[WHAT IS NEEDED] Reproduce the rows word for word, starting at the line that contains "Click the Segmentations folder icon" and continuing through the end of the rows, with both ends included. Omit the pictures from your answer.

• • • •

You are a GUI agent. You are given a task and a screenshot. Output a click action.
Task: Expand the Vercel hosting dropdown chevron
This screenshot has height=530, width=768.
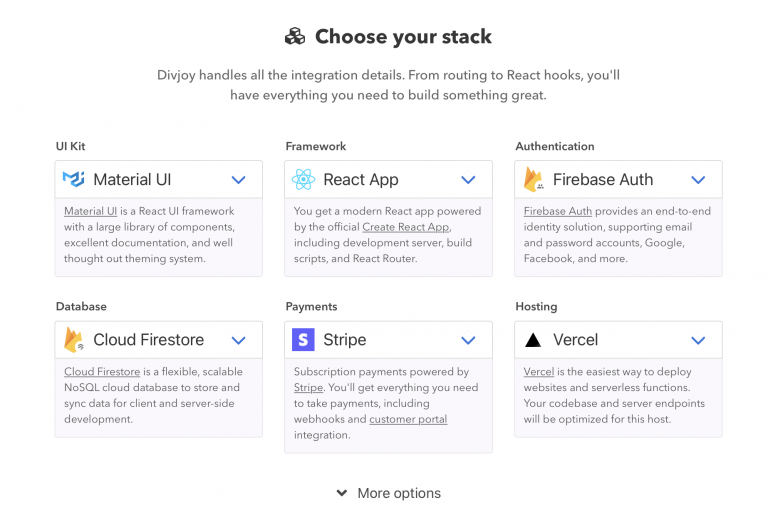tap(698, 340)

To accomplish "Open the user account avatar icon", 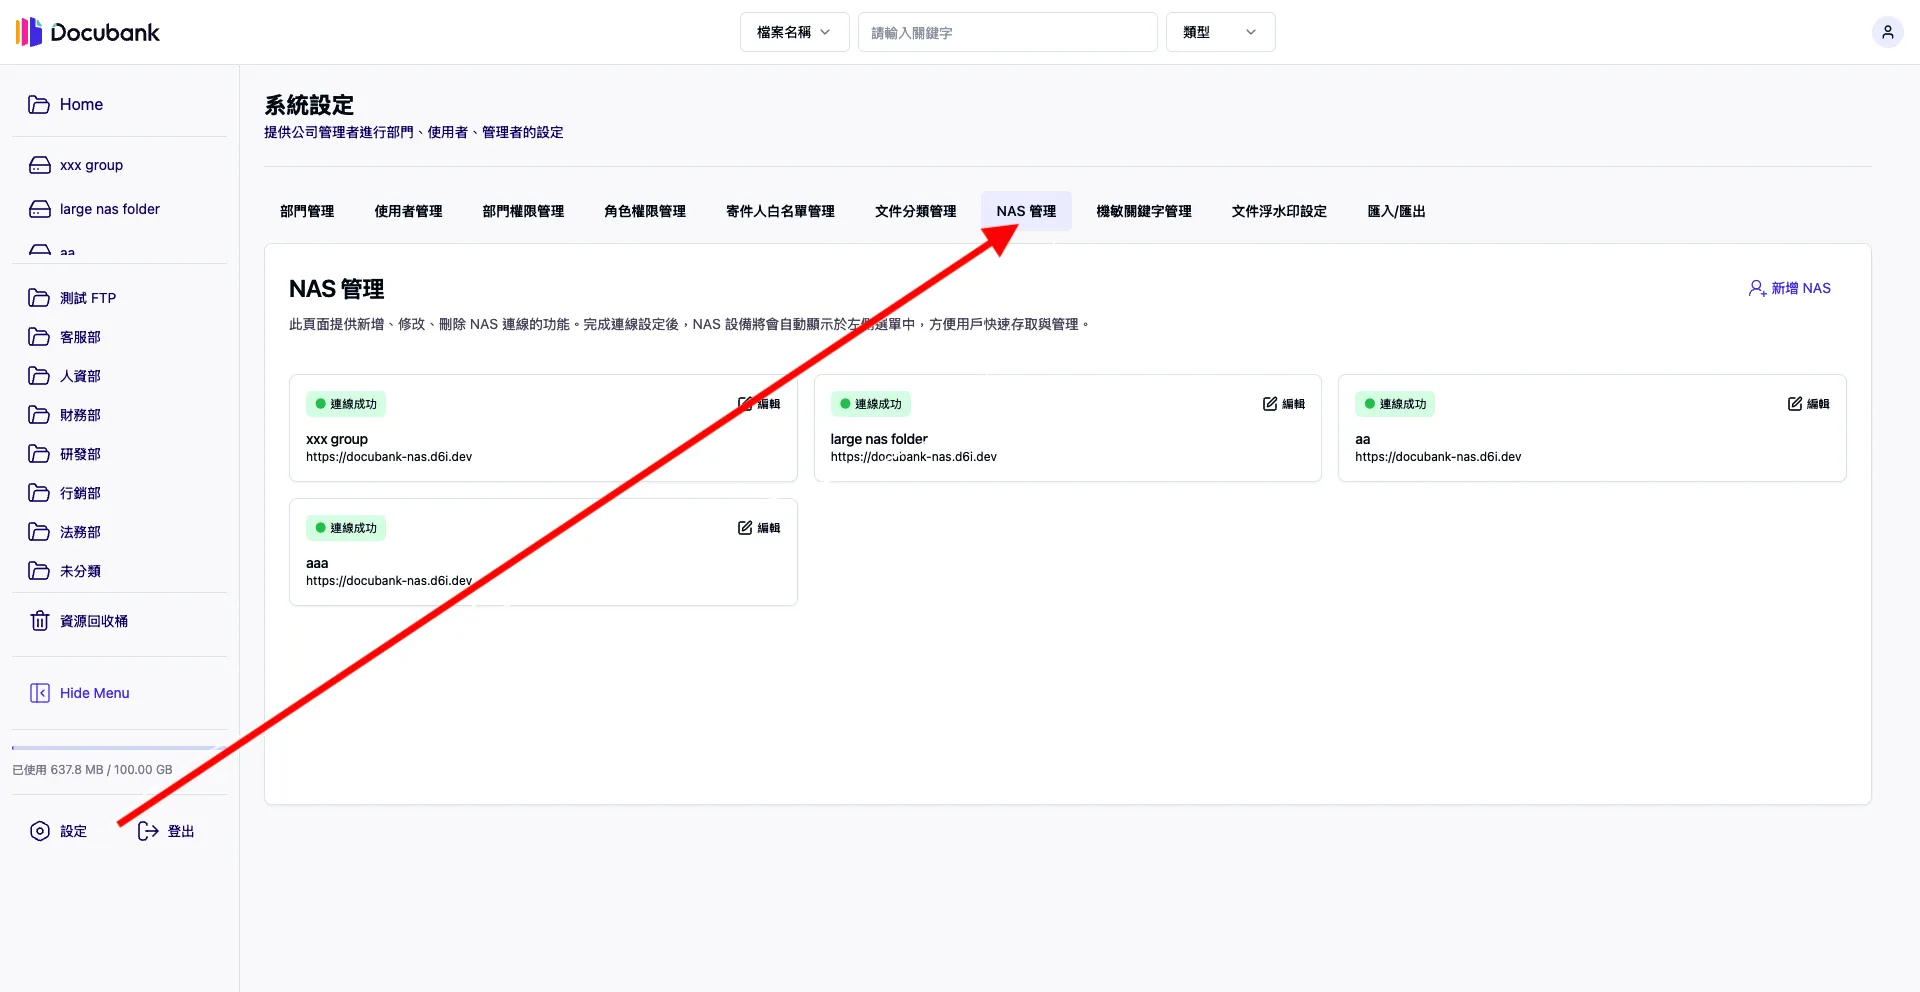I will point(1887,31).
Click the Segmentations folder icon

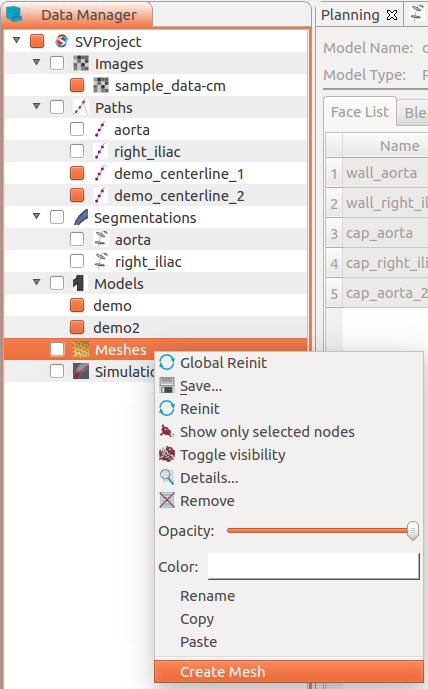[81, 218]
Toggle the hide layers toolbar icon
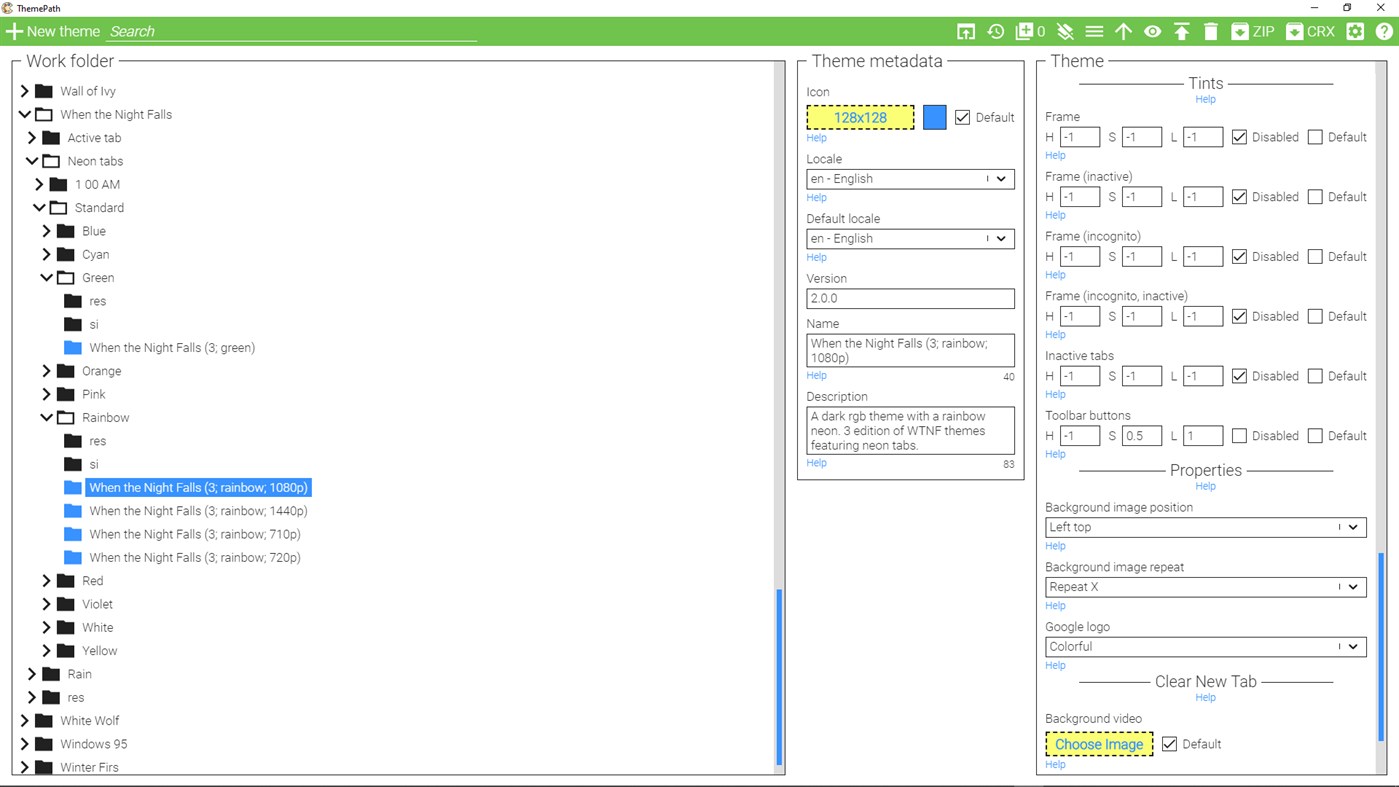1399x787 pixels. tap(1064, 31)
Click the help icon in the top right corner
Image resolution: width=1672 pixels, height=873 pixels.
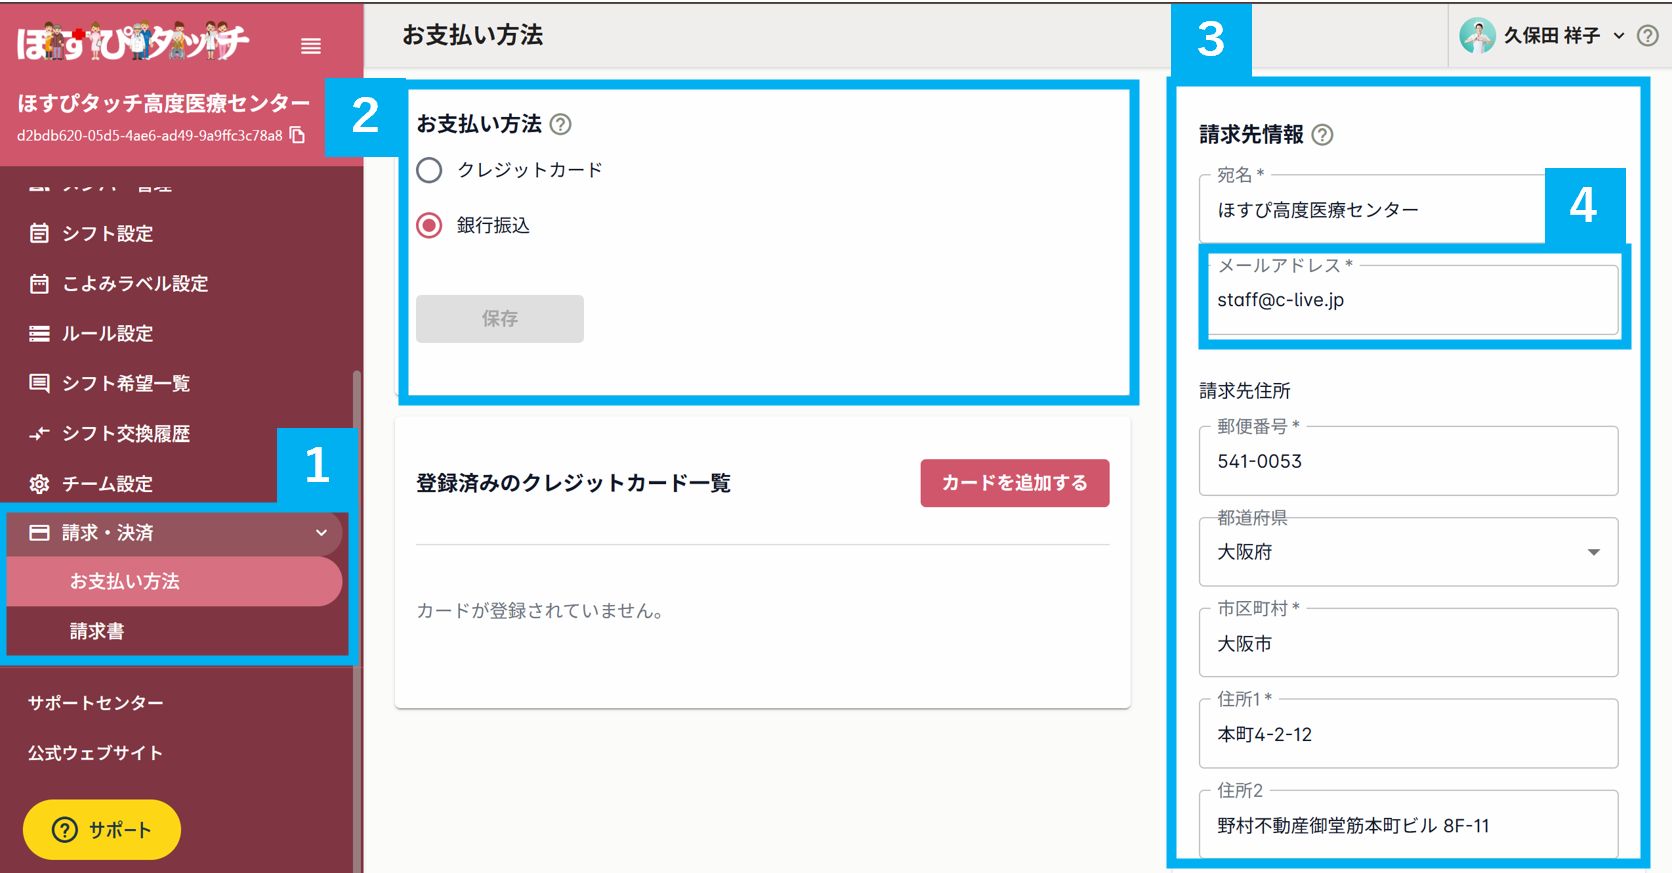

• • • •

[WRITTEN REPLY]
Click the Segmentations folder icon

[81, 218]
Toggle the hide layers toolbar icon
1399x787 pixels. tap(1064, 31)
Click the help icon in the top right corner
Image resolution: width=1672 pixels, height=873 pixels.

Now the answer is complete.